WKShadowNP, DNP, APRN 1 Article; 2,077 Posts Specializes in Hospital medicine; NP precepting; staff education. Has 22 years experience. May 15, 2017 As a major source of input and the most knowledge of the patient, their history, and their progress through the day you must remain available to provide those answers and support. Your hands should also keep busy if you're able. It sounds like you filled that role adequately.
smf0903 844 Posts May 15, 2017 Info. There are always enough people to do compressions, push meds, etc. As the primary RN, I am the person in the room who probably knows the most about the patient therefore I feel best suited to answer questions versus performing roles any of the other 20 people around can fill. :)
~Mi Vida Loca~RN, ASN, RN 5,259 Posts Specializes in Emergency Dept. Trauma. Pediatrics. Has 6 years experience. May 15, 2017 I work in the ER so it's a bit different. If I could always pick my role I would just do compressions. I loathe being the scribe. But I will usually always have one of 3 roles and that's CPR, Meds or Scribe. When we run the codes in other unites the primary usually is off to the side giving us the hx on the pt and any events leading up to the event.
nrsang97, BSN, RN 2,602 Posts Specializes in Neuro ICU and Med Surg. Has 22 years experience. May 15, 2017 Speaking as a rapid response nurse I want the primary RN in the room to provide history, recent labs, and events leading up to the code blue and/or rapid response situation.
cleback 1,381 Posts May 15, 2017 We talk with the responding providers--what happened, what they are in for, etc. Early on, before the providers arrive, we direct the code.
kaylee. 330 Posts Specializes in Stepdown . Telemetry. Has 10 years experience.

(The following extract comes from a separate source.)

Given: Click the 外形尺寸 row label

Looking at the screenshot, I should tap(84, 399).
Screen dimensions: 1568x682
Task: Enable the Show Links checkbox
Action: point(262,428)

May 15, 2017 Thanks for the input. Its good to know for next time, and I can be right on point with what I should be doing. Hopefully it will be a while before there is a next time í ½í¸‰
WKShadowNP, DNP, APRN 1 Article; 2,077 Posts Specializes in Hospital medicine; NP precepting; staff education. Has 22 years experience. May 15, 2017 I work in the ER so it's a bit different. If I could always pick my role I would just do compressions. I loathe being the scribe. But I will usually always have one of 3 roles and that's CPR, Meds or Scribe. When we run the codes in other unites the primary usually is off to the side giving us the hx on the pt and any events leading up to the event.I liked being the med nurse.